Ransomware is malware that demands that a ransom be paid to some criminal in exchange for the infected party not suffering some harm. Ransomware often encrypts user files and threatens to delete the encryption key if a ransom isn’t paid within some relatively short period of time, but other forms of ransomware involve a criminal actually stealing user data and threatening to publish it online if a ransom is not paid.

Some ransomware actually steals the files from users’ computers, rather than simply encrypting data, so as to ensure that users have no possible way to recover their data (for example, using an anti-ransomware utility) without paying the ransom.

Ransomware is most often delivered to victims as a Trojan or a virus, but has also been successfully spread by criminals who packaged it in a worm. In recent years sophisticated criminals have even crafted targeted ransomware campaigns that leverage knowledge about what data is most valuable to a particular target and how much that target can afford to pay in ransoms.

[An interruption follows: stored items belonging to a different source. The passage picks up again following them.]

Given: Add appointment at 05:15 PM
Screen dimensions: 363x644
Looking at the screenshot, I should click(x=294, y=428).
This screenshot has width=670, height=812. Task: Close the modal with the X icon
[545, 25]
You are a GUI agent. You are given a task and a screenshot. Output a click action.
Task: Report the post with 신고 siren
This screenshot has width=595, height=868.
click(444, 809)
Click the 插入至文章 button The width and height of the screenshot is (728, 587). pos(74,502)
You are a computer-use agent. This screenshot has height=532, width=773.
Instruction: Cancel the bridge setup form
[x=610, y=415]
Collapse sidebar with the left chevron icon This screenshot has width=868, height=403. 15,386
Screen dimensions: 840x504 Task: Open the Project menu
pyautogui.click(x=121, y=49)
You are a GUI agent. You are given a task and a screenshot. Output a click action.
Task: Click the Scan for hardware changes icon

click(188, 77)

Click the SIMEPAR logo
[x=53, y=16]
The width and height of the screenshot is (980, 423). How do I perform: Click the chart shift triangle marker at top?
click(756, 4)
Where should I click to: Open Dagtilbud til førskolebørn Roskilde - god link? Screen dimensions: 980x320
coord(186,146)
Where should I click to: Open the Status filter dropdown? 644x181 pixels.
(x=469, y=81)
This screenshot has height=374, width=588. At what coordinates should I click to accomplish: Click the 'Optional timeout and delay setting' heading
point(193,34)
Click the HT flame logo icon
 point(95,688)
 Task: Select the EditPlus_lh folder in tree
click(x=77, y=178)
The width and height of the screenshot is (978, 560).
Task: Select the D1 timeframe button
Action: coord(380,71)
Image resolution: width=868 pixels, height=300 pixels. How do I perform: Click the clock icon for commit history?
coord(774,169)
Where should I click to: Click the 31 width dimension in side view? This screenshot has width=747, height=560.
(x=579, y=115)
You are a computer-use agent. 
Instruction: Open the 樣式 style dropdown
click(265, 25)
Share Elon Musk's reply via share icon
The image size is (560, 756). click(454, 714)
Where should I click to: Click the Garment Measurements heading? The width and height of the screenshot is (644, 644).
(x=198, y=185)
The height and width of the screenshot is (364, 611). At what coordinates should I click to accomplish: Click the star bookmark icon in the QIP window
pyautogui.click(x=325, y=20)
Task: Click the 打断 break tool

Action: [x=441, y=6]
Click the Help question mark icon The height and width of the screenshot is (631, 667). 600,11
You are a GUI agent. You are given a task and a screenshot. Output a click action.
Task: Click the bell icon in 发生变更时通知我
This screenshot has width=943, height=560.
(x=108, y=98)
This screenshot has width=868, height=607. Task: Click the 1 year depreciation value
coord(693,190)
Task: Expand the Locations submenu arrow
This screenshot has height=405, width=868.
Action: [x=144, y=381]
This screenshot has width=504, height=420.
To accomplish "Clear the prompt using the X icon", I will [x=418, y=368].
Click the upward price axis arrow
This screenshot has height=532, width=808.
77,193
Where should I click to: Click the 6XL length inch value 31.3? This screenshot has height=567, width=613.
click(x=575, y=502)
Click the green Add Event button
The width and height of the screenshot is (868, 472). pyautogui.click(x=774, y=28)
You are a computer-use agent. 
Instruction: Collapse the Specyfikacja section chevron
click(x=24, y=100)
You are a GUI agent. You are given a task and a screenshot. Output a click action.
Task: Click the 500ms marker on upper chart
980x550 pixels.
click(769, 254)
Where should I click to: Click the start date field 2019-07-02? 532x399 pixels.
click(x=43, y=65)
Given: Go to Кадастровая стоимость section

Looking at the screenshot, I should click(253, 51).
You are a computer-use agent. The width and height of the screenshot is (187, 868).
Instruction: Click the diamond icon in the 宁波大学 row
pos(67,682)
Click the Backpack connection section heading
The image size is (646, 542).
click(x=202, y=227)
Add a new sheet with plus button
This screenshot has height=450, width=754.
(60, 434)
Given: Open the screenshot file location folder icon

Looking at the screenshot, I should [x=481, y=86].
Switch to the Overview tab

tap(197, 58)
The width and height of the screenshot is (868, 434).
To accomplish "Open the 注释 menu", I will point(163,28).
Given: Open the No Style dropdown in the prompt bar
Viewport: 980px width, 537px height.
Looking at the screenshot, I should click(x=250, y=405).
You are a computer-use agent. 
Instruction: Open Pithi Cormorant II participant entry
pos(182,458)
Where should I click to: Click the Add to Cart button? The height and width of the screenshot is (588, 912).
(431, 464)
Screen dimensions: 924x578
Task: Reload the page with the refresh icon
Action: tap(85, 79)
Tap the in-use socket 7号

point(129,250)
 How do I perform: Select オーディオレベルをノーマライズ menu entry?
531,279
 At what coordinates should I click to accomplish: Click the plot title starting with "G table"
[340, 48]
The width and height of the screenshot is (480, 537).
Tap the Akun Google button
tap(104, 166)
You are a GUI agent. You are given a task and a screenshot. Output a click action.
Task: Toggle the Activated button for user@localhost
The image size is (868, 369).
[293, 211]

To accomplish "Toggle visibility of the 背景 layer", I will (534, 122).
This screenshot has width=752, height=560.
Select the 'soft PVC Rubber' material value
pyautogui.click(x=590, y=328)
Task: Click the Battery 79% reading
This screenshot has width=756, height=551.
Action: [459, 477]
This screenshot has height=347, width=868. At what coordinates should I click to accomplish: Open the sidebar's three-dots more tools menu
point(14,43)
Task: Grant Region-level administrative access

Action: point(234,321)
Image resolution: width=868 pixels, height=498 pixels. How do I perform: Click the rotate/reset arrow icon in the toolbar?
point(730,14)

Figure 2-3 shows the ransom demand screen of WannaCry — a flavor of ransomware that inflicted at least hundreds of millions of dollars in damage (if not billions), after initially spreading in May 2017. Many security experts believe that the North Korean government or others working for it created WannaCry, which, within four days infected hundreds of thousands of computers in about 150 countries.

FIGURE 2-3: Ransomware demanding ransom.

Since publication of the first edition of this book, ransomware has both emerged as one of the largest sources of financial losses due to cyberattacks for American businesses, as well as led to interruptions in the life of ordinary civilians. For example, in 2021, ransomware attacks on an American fuel pipeline operator led to shortages of gas and price increases, and attacks on a meat processing facility led to shortages of meat in some locations (see Chapter 21).